[rabbitmq-discuss] Autoheal failure
Matt Pietrek
mpietrek at skytap.com
Tue Feb 11 17:30:55 GMT 2014
Simon,
Glad you were able to repro mgmt database thing.
As for the prior Autoheal activity, here's a sanitized version of what I've
got by grepping for "Autoheal", with a little bit of extra context (-C 10).
Let me know if you need something else in particular.

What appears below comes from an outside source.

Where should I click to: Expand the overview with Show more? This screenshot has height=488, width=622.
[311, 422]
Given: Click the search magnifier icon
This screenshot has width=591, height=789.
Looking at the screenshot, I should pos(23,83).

On the "winning" side ("goodnessmq1")
---------------------------------
=INFO REPORT==== 2-Feb-2014::07:28:18 ===
closing AMQP connection <0.25083.0> (goodness2mq1.foo.bar.com:36360 ->
goodnessmqvip1.foo.bar.com:5672)
=WARNING REPORT==== 2-Feb-2014::07:28:18 ===
closing AMQP connection <0.19158.0> (goodnessawsd1.foo.bar.com:52133 ->
goodnessmqvip1.foo.bar.com:5672):
connection_closed_abruptly
=INFO REPORT==== 2-Feb-2014::07:28:20 ===
Autoheal request received from rabbit at goodnessmq2
=ERROR REPORT==== 2-Feb-2014::07:28:20 ===
Mnesia(rabbit at goodnessmq1): ** ERROR ** mnesia_event got
{inconsistent_database, running_partitioned_network, rabbit at goodnessmq2}
=INFO REPORT==== 2-Feb-2014::07:28:20 ===
Autoheal decision
* Partitions: [[rabbit at goodnessmq2],[rabbit at goodnessmq1]]
* Winner: rabbit at goodnessmq1
* Losers: [rabbit at goodnessmq2]
=INFO REPORT==== 2-Feb-2014::07:28:20 ===
Autoheal request sent to rabbit at goodnessmq1
=INFO REPORT==== 2-Feb-2014::07:28:20 ===
Autoheal: I am the winner, waiting for [rabbit at goodnessmq2] to stop
=INFO REPORT==== 2-Feb-2014::07:28:20 ===
Autoheal request received from rabbit at goodnessmq1 when in state
{winner_waiting,
[rabbit at goodnessmq2],
[rabbit at goodnessmq2]}; ignoring
=INFO REPORT==== 2-Feb-2014::07:28:20 ===
accepting AMQP connection <0.25103.0> (goodness1mq1.foo.bar.com:57781 ->
goodnessmqvip1.foo.bar.com:5672)
=ERROR REPORT==== 2-Feb-2014::07:28:20 ===
connection <0.25103.0>, channel 1 - soft error:
{amqp_error,not_found,
"home node 'rabbit at goodnessmq2' of durable queue 'federation:
skytap -> mq_prod/goodness1' in vhost '/' is down or inaccessible",
--
"home node 'rabbit at goodnessmq2' of durable queue 'federation:
skytap -> mq_prod/goodness2' in vhost '/' is down or inaccessible",
'queue.declare'}
=INFO REPORT==== 2-Feb-2014::07:28:24 ===
closing AMQP connection <0.25176.0> (goodness2mq1.foo.bar.com:59858 ->
goodnessmqvip1.foo.bar.com:5672)
=INFO REPORT==== 2-Feb-2014::07:28:25 ===
rabbit on node rabbit at goodnessmq2 down
=INFO REPORT==== 2-Feb-2014::07:28:25 ===
Autoheal: final node has stopped, starting...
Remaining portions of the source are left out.